Got it. Will edit. What's the heading please for where it's gone?


----------



## Crudblud (Dec 29, 2011)

You need to work on your rendering skills. Regardless of how proud you are of this piece, you're giving the computer (an excellent musician) a raw deal by making it play in a such a boring way.


----------



## Billy (Sep 24, 2011)

In your piece, I noticed that you do many octave drops after scaling up the scales about halfway. I also noticed lots of changes into more rhythmic patterns when you felt the need to appropriately and abruptly stop some melodies. You have a wide musical vocabulary in this composition. I use Reason software, and I think Crudblud might be right about the music, and I would suggest that if you want a better MIDI sound, Reason can import MIDI files, and I know it has better, more authentic sounding instruments.


----------



## PetrB (Feb 28, 2012)

kperreurlloyd said:


> For those who don't:
> 
> a) 'have the time' to listen to symphonic classical music
> 
> ...


Dude, _none of the people with the issues you name above are Talk Classical members_.

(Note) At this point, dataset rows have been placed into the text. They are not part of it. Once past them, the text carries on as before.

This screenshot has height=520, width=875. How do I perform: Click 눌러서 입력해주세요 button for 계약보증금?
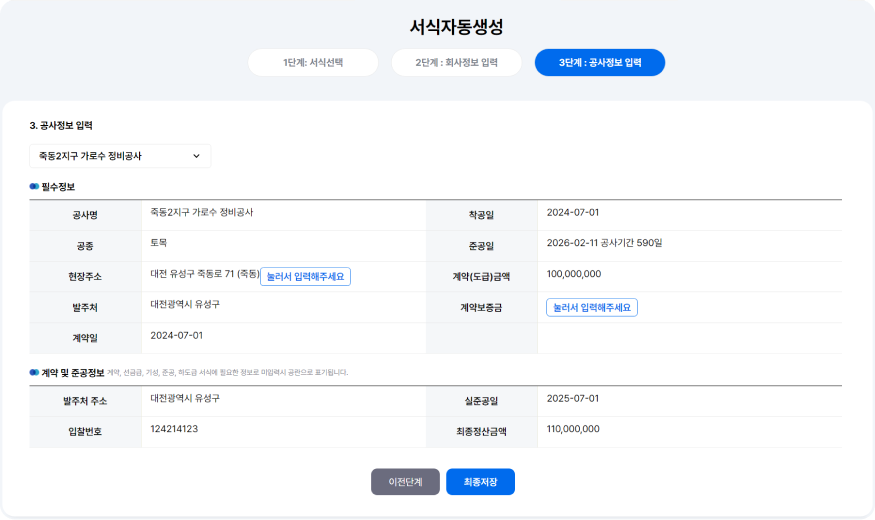tap(592, 307)
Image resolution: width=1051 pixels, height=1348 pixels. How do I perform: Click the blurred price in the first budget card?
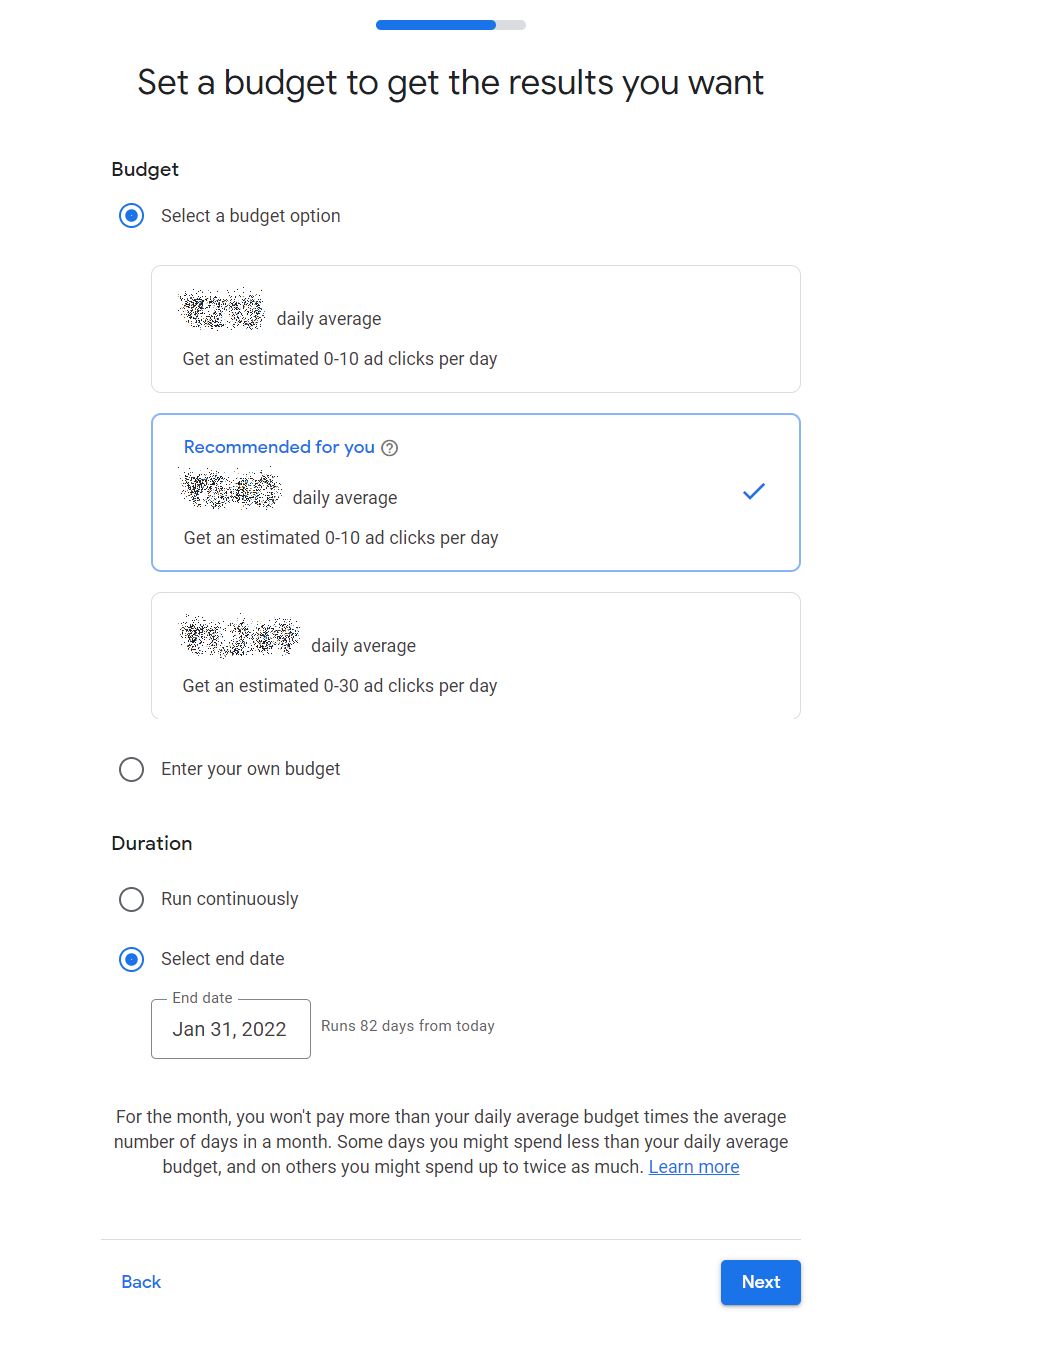click(222, 310)
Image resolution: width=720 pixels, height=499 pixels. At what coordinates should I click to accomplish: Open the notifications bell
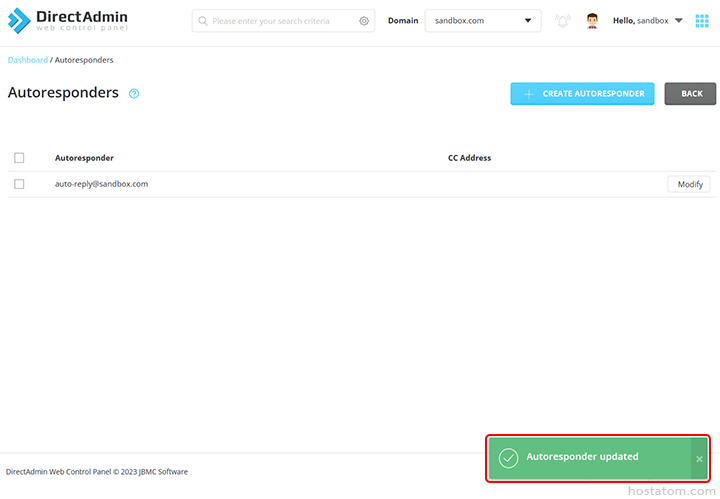pos(562,21)
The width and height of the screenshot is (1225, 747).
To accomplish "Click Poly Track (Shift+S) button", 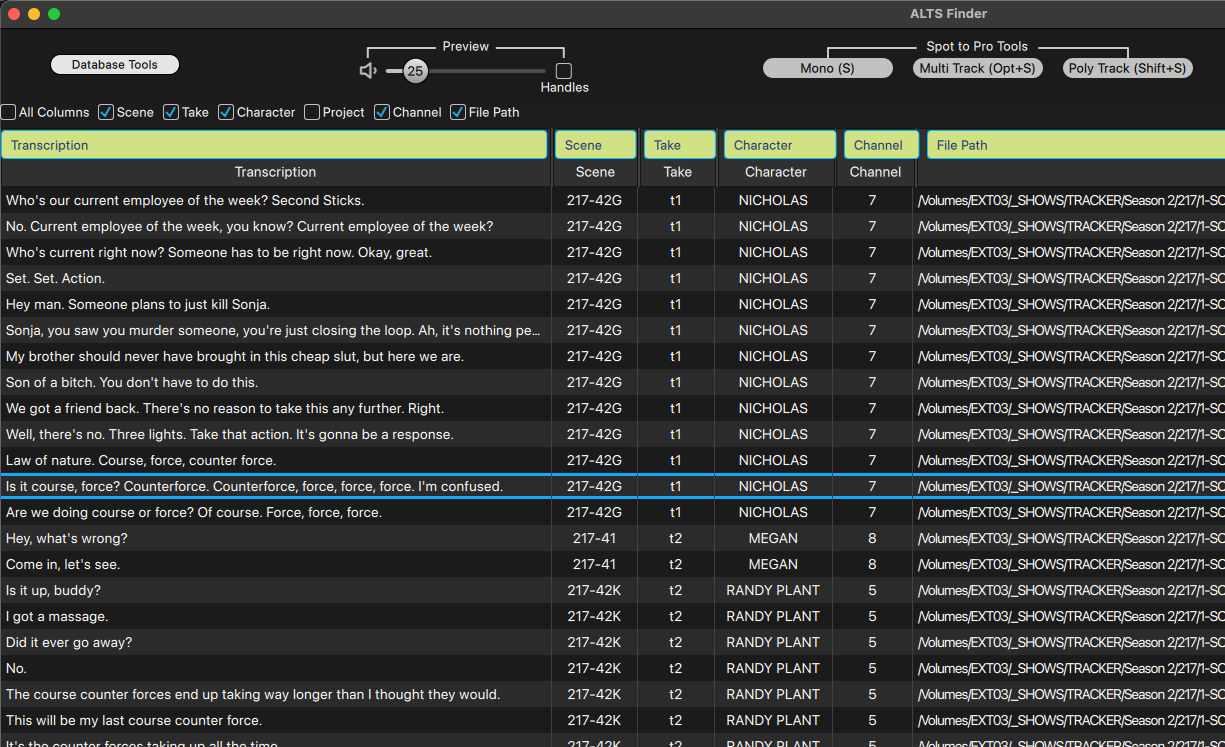I will 1128,68.
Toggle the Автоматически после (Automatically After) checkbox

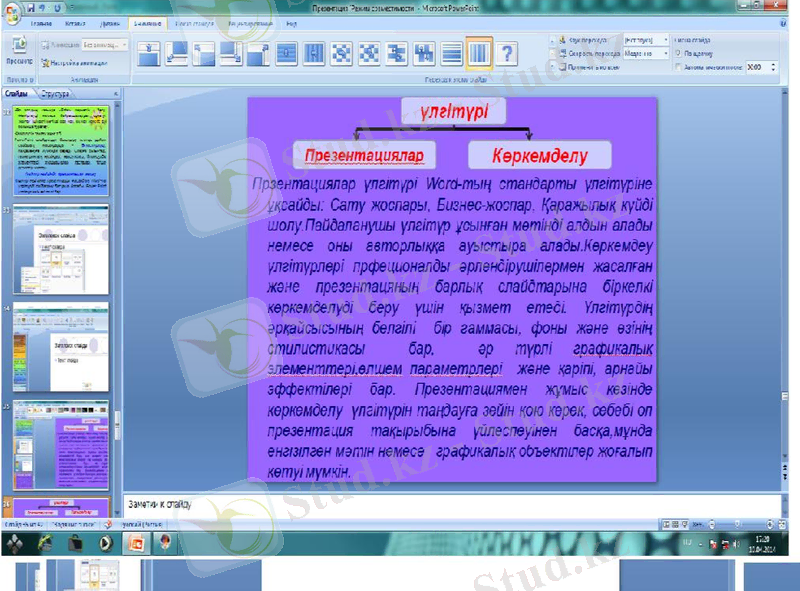[678, 66]

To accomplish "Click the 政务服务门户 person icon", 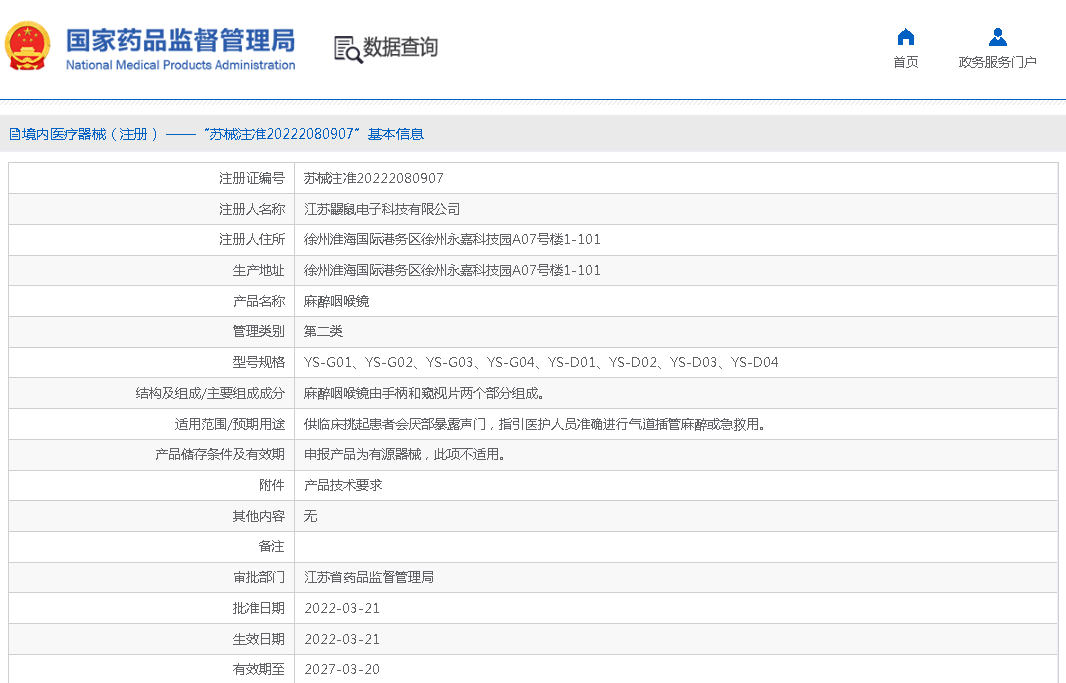I will [x=997, y=37].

You're better off just posting the works and seeing what comments come from that.

The music has to speak for itself without any comments from its composer, ya know.


----------



## Crudblud (Dec 29, 2011)

Billy said:


> I use Reason software, and I think Crudblud might be right about the music, and I would suggest that if you want a better MIDI sound, Reason can import MIDI files, and I know it has better, more authentic sounding instruments.


I'm not talking about the sample quality, I'm talking about the fact that the computer is an executor of instructions to the letter, and it must be guided directly by the composer. If you tell it to phrase something metronomically, it will, but you can tell it to do so much more than that. The rendering presented here is a waste of the computer's potential from a "performance" aspect, the samples have nothing to do with it.


----------